A lot of that has been from the agriculture industry, who are gravely concerned and astonished that time and time again our input and knowledge is ignored.
In the debating chamber of Holyrood and on the social media of its parliamentarians it has been an at times heated political debate. Two sides fighting over a trade deal and using it as yet another reason to draw swords and drift further apart.
It is not about political parties and allegiances, and it should not be used to score political points, it’s about an industry being undermined, ignored and threatened. It’s about the people who run farming businesses, the farms, the local feed merchant, the machinery dealerships and remote rural communities. They are at threat here.
There has been no parliamentary scrutiny of the deal and no consultation with devolved nations or industry. We were told in future trade deals our production standards would not be undermined but we have no details on safeguards to ensure our animal welfare and agricultural inputs are not undermined by cheaper, lower quality imports.

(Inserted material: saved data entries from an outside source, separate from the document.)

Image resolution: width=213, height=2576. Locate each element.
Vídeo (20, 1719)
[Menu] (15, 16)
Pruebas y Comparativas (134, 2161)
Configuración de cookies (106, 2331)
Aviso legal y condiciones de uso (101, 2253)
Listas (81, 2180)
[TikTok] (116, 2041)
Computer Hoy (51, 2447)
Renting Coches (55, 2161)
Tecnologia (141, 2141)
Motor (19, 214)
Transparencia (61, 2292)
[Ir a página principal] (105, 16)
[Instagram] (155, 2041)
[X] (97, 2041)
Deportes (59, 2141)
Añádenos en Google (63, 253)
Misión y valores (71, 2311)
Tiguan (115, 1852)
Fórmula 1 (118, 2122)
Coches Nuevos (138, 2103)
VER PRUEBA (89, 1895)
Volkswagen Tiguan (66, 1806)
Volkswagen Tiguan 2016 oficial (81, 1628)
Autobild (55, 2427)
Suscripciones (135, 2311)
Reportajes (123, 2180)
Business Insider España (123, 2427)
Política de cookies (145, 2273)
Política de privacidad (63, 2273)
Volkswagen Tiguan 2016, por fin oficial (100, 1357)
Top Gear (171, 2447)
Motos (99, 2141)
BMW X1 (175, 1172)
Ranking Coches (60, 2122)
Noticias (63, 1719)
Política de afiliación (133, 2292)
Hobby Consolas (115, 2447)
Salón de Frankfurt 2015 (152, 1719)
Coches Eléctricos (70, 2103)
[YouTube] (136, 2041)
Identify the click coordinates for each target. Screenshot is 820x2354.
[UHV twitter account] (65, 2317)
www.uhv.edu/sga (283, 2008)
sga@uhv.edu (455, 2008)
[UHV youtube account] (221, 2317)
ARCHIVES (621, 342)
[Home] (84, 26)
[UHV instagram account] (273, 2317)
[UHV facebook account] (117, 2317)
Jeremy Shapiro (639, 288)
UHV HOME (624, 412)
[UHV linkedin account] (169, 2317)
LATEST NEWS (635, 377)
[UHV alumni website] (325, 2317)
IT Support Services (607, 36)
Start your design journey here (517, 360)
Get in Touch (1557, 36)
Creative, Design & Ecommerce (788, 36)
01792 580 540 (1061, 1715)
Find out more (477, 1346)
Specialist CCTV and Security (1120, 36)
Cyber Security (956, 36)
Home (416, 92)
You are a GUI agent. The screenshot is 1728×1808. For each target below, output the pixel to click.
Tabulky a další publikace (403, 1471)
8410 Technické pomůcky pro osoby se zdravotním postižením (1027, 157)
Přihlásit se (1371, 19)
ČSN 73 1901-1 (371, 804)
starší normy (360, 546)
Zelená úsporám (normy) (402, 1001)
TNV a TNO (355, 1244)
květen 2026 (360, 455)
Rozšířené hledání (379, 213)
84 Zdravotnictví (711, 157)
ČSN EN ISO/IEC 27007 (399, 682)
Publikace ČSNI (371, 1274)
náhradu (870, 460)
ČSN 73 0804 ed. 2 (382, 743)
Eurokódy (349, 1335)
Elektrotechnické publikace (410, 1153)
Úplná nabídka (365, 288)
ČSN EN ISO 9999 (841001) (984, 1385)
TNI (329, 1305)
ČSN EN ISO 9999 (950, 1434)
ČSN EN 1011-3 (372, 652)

NSA Scotland has raised these concerns along with numerous other industry stakeholders in meetings, sending individual and joint letters, doing interviews with the press and yet the message does not seem to be getting through. The Scottish Government has raised concerns on behalf of the industry and these letters, so far, have gone ignored. That is simply not acceptable.
‘If it’s a good deal for farmers, prove it’
On the other side of the debate we have politicians appearing in the media telling us it will be fine, it’s a good deal for farmers and we have nothing to worry about.
I say if that’s the case then prove it, give us the detail we are asking for.
Some say the deal along with others will open up new markets for us, great, but that takes investment. Is there a plan for that? Where is that money going to come from as we recover from a pandemic?
Farming in Scotland is completely different to Australia and many of the other countries our government may be looking to trade with.
Our standards are amongst the best in the world, our methods of farming are sustainable, we already care for the environment and are always looking for what more we can do.
The UK Government says it supports farmers, but actions speak louder than words and they’re giving us a pretty clear message, that, like the fishermen, farming can and will be sacrificed if it means a trade deal and cementing our reputation as a “global Britain”.
I say that’s not good enough. It’s not good enough for the industry, the farmers, the communities, the consumer, the animals or the environment.
Importing lower standard produce and offshoring our carbon emissions is not a solution, it’s a disaster.